Local execution#

Dask offers several scheduler options that allow workflow execution without requiring external services. These include:

  • Sequential: Tasks are executed one after another, in a single thread.

  • Multi-threading: Tasks are executed concurrently in multiple threads within the same process.

  • Multi-processing: Tasks are executed concurrently in separate subprocesses of the current process.

  • Local Cluster: Tasks are executed by a Dask cluster started in the current process.

  • Slurm Cluster: Tasks are executed by a SLurm cluster started in the current process.

Example Workflow#

In the following example, we define a workflow with two independent nodes. Since the nodes are not connected, they can execute in parallel:

from ewoksdask import execute_graph

example_workflow = {
    "graph": {"id": "test"},
    "nodes": [
        {
            "id": "node1",
            "task_type": "method",
            "task_identifier": "time.sleep",
            "default_inputs": [{"name": 0, "value": 10}],
        },
        {
            "id": "node2",
            "task_type": "method",
            "task_identifier": "time.sleep",
            "default_inputs": [{"name": 0, "value": 10}],
        }
    ]
}

result = execute_graph(example_workflow, scheduler=..., scheduler_options=...)

You can choose different schedulers depending on your requirements:

Sequential#

Tasks are run one after another in a single thread.

result = execute_graph(example_workflow, scheduler=None)

Multi-Threading#

Runs tasks in parallel using multiple threads. This example completes in ~10 seconds using two threads:

result = execute_graph(
    workflow, scheduler="multithreading", scheduler_options={"num_workers": 2}
)

Multi-Processing#

Runs tasks in parallel using multiple subprocesses.
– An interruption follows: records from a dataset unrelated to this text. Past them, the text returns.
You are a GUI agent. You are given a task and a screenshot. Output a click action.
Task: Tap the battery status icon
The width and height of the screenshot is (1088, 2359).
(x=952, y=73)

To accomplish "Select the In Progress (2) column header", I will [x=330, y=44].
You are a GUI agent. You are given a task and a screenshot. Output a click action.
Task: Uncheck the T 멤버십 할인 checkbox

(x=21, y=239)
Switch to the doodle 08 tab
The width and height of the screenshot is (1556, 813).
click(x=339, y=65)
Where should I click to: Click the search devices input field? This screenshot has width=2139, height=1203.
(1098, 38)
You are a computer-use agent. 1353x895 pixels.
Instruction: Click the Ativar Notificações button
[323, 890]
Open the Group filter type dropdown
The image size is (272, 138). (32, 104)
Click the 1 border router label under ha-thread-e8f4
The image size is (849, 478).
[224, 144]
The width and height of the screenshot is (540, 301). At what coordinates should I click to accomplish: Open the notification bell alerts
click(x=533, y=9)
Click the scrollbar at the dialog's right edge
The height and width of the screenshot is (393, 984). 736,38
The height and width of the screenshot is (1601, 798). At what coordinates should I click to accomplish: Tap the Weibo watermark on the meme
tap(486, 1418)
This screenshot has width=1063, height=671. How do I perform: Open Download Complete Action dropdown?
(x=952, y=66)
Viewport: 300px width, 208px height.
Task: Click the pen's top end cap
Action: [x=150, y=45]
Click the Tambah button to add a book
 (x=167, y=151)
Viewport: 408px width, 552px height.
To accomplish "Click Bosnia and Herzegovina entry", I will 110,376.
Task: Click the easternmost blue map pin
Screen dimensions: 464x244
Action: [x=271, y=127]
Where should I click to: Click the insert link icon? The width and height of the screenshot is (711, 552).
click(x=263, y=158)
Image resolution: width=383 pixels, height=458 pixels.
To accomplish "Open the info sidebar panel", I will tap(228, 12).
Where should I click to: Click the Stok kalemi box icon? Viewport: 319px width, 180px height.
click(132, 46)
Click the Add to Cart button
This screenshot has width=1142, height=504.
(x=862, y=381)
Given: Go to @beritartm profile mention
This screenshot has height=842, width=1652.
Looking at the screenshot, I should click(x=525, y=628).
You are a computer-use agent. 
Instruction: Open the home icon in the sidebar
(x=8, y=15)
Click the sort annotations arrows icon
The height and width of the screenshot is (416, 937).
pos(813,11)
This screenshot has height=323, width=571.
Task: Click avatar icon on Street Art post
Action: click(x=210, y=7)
This example also completes in ~10 seconds using two processes:

if __name__ == "__main__":
    result = execute_graph(
        workflow,
        scheduler="multiprocessing",
        scheduler_options={"num_workers": 2, "context": "spawn"},
    )

Note

The if __name__ == “__main__”: guard is required when using the spawn context.

By default:

  • On Linux, the default context is fork.

  • On Windows/macOS, the default context is spawn.

See the Python multiprocessing docs for details on contexts.

Local cluster#

Creates a temporary local Dask cluster with the specified number of workers for the duration of the workflow execution. This example completes in ~10 seconds using two workers:

result = execute_graph(
    workflow, scheduler="cluster", scheduler_options={"n_workers": 2}
)

Additional cluster configuration options are available in the Dask distributed.Client documentation.

In case the same cluster should be used by multiple workflows (provides a status dashboard as well)

from ewoksdask.schedulers import local_scheduler

cluster = local_scheduler(n_workers=2)

result = execute_graph(
    workflow, inputs=inputs, scheduler=cluster.scheduler_address
)

Slurm cluster#

A Slurm cluster with status dashboard can be instantiated in the same process that executes workflows

from ewoksdask.schedulers import slurm_scheduler

cluster = slurm_scheduler(
    queue="gpu",
    walltime="00:20:00",
    memory="256GB",
    cores=16,
    job_extra_directives=["--gres=gpu:1"]
)

result = execute_graph(
    workflow, inputs=inputs, scheduler=cluster.scheduler_address
)

Refer to the Dask JobQueue SlurmCluster documentation for more scheduler configuration options.